▸ **WHAT IS BEING ASKED**: Retype the full set of records. Keep every character identical.

Collection entries
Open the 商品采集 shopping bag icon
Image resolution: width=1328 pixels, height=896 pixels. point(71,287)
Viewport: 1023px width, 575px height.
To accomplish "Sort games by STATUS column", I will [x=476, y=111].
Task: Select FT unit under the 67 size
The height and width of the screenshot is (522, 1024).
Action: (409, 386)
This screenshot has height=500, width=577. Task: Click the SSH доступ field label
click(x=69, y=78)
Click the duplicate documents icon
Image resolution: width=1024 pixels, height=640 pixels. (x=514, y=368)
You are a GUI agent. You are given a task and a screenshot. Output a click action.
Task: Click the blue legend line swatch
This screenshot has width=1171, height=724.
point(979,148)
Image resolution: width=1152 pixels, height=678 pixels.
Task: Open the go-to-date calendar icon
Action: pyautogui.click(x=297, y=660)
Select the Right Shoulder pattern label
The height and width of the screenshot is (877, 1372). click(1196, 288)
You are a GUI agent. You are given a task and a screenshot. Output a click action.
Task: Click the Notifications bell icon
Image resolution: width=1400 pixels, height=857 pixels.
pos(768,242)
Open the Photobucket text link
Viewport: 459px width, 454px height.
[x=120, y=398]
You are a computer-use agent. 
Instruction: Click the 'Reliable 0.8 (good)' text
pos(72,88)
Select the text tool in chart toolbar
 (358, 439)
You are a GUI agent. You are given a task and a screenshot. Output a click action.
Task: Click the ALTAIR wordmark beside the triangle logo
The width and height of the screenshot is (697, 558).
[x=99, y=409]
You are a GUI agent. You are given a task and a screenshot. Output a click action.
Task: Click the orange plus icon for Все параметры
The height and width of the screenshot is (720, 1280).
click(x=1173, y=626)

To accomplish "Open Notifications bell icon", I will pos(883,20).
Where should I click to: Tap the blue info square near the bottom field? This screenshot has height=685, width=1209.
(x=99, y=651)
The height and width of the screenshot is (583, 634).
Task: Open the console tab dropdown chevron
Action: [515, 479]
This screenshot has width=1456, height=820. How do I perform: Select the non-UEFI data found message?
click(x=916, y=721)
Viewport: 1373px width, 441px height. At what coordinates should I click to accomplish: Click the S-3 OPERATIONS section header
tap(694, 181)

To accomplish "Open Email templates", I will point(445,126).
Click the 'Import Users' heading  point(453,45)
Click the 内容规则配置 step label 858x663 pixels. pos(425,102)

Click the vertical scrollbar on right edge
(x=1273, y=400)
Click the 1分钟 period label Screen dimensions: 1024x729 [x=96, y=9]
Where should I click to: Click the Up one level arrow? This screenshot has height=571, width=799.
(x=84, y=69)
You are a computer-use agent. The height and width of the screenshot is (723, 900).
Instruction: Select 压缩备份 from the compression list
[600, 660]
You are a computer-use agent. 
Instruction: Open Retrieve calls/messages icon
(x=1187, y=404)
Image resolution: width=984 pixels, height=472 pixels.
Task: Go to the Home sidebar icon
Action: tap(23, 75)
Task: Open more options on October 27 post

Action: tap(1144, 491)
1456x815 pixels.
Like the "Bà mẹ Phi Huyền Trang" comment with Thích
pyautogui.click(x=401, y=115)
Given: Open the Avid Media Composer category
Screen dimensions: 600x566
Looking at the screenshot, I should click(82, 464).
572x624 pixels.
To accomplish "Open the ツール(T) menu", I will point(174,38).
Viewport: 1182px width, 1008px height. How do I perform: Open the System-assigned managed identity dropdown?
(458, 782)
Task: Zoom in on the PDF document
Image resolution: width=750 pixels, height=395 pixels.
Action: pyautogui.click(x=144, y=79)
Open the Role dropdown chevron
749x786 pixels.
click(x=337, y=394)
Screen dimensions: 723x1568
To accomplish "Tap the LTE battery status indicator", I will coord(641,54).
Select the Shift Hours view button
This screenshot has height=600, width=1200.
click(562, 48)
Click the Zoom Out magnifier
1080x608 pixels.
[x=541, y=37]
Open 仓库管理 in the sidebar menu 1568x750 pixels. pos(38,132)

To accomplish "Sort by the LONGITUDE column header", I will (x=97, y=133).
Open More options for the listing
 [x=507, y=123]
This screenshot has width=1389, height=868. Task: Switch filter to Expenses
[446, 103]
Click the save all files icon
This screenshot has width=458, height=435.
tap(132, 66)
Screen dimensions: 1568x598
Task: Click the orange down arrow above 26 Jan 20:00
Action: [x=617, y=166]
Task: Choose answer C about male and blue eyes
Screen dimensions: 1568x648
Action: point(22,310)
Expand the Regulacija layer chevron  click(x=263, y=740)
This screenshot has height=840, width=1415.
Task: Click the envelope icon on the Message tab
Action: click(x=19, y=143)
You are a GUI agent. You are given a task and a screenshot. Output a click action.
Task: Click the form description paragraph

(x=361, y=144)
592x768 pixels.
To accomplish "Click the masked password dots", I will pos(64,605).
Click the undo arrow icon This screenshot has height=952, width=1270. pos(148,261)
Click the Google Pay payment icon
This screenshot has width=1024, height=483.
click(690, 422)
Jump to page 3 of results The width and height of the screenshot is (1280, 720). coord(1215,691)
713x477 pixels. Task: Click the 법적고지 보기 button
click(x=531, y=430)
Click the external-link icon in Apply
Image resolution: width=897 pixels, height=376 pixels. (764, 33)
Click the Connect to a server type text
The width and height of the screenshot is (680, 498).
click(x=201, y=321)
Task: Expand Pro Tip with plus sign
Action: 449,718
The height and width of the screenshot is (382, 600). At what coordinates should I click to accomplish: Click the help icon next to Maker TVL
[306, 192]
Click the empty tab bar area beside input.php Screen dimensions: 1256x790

▸ **ANSWER TO THIS PROBLEM**:
Open the 商品采集 shopping bag icon
Image resolution: width=1328 pixels, height=896 pixels. point(71,287)
Viewport: 1023px width, 575px height.
To accomplish "Sort games by STATUS column", I will [x=476, y=111].
Task: Select FT unit under the 67 size
The height and width of the screenshot is (522, 1024).
Action: (409, 386)
This screenshot has height=500, width=577. Task: Click the SSH доступ field label
click(x=69, y=78)
Click the duplicate documents icon
Image resolution: width=1024 pixels, height=640 pixels. (x=514, y=368)
You are a GUI agent. You are given a task and a screenshot. Output a click action.
Task: Click the blue legend line swatch
This screenshot has width=1171, height=724.
point(979,148)
Image resolution: width=1152 pixels, height=678 pixels.
Task: Open the go-to-date calendar icon
Action: pyautogui.click(x=297, y=660)
Select the Right Shoulder pattern label
The height and width of the screenshot is (877, 1372). click(1196, 288)
You are a GUI agent. You are given a task and a screenshot. Output a click action.
Task: Click the Notifications bell icon
Image resolution: width=1400 pixels, height=857 pixels.
pos(768,242)
Open the Photobucket text link
Viewport: 459px width, 454px height.
[x=120, y=398]
You are a computer-use agent. 
Instruction: Click the 'Reliable 0.8 (good)' text
pos(72,88)
Select the text tool in chart toolbar
 (358, 439)
You are a GUI agent. You are given a task and a screenshot. Output a click action.
Task: Click the ALTAIR wordmark beside the triangle logo
The width and height of the screenshot is (697, 558).
[x=99, y=409]
You are a GUI agent. You are given a task and a screenshot. Output a click action.
Task: Click the orange plus icon for Все параметры
The height and width of the screenshot is (720, 1280).
click(x=1173, y=626)

To accomplish "Open Notifications bell icon", I will pos(883,20).
Where should I click to: Tap the blue info square near the bottom field? This screenshot has height=685, width=1209.
(x=99, y=651)
The height and width of the screenshot is (583, 634).
Task: Open the console tab dropdown chevron
Action: [515, 479]
This screenshot has width=1456, height=820. How do I perform: Select the non-UEFI data found message?
click(x=916, y=721)
Viewport: 1373px width, 441px height. At what coordinates should I click to accomplish: Click the S-3 OPERATIONS section header
tap(694, 181)

To accomplish "Open Email templates", I will point(445,126).
Click the 'Import Users' heading  point(453,45)
Click the 内容规则配置 step label 858x663 pixels. pos(425,102)

Click the vertical scrollbar on right edge
(x=1273, y=400)
Click the 1分钟 period label Screen dimensions: 1024x729 [x=96, y=9]
Where should I click to: Click the Up one level arrow? This screenshot has height=571, width=799.
(x=84, y=69)
You are a computer-use agent. The height and width of the screenshot is (723, 900).
Instruction: Select 压缩备份 from the compression list
[600, 660]
You are a computer-use agent. 
Instruction: Open Retrieve calls/messages icon
(x=1187, y=404)
Image resolution: width=984 pixels, height=472 pixels.
Task: Go to the Home sidebar icon
Action: tap(23, 75)
Task: Open more options on October 27 post

Action: tap(1144, 491)
1456x815 pixels.
Like the "Bà mẹ Phi Huyền Trang" comment with Thích
pyautogui.click(x=401, y=115)
Given: Open the Avid Media Composer category
Screen dimensions: 600x566
Looking at the screenshot, I should click(82, 464).
572x624 pixels.
To accomplish "Open the ツール(T) menu", I will point(174,38).
Viewport: 1182px width, 1008px height. How do I perform: Open the System-assigned managed identity dropdown?
(458, 782)
Task: Zoom in on the PDF document
Image resolution: width=750 pixels, height=395 pixels.
Action: pyautogui.click(x=144, y=79)
Open the Role dropdown chevron
749x786 pixels.
click(x=337, y=394)
Screen dimensions: 723x1568
To accomplish "Tap the LTE battery status indicator", I will coord(641,54).
Select the Shift Hours view button
This screenshot has height=600, width=1200.
click(562, 48)
Click the Zoom Out magnifier
1080x608 pixels.
[x=541, y=37]
Open 仓库管理 in the sidebar menu 1568x750 pixels. pos(38,132)

To accomplish "Sort by the LONGITUDE column header", I will (x=97, y=133).
Open More options for the listing
 [x=507, y=123]
This screenshot has width=1389, height=868. Task: Switch filter to Expenses
[446, 103]
Click the save all files icon
This screenshot has width=458, height=435.
tap(132, 66)
Screen dimensions: 1568x598
Task: Click the orange down arrow above 26 Jan 20:00
Action: [x=617, y=166]
Task: Choose answer C about male and blue eyes
Screen dimensions: 1568x648
Action: point(22,310)
Expand the Regulacija layer chevron  click(x=263, y=740)
This screenshot has height=840, width=1415.
Task: Click the envelope icon on the Message tab
Action: click(x=19, y=143)
You are a GUI agent. You are given a task and a screenshot. Output a click action.
Task: Click the form description paragraph

(x=361, y=144)
592x768 pixels.
To accomplish "Click the masked password dots", I will pos(64,605).
Click the undo arrow icon This screenshot has height=952, width=1270. pos(148,261)
Click the Google Pay payment icon
This screenshot has width=1024, height=483.
click(690, 422)
Jump to page 3 of results The width and height of the screenshot is (1280, 720). coord(1215,691)
713x477 pixels. Task: Click the 법적고지 보기 button
click(x=531, y=430)
Click the external-link icon in Apply
Image resolution: width=897 pixels, height=376 pixels. (764, 33)
Click the Connect to a server type text
The width and height of the screenshot is (680, 498).
click(x=201, y=321)
Task: Expand Pro Tip with plus sign
Action: 449,718
The height and width of the screenshot is (382, 600). At what coordinates should I click to accomplish: Click the help icon next to Maker TVL
[306, 192]
Click the empty tab bar area beside input.php Screen dimensions: 1256x790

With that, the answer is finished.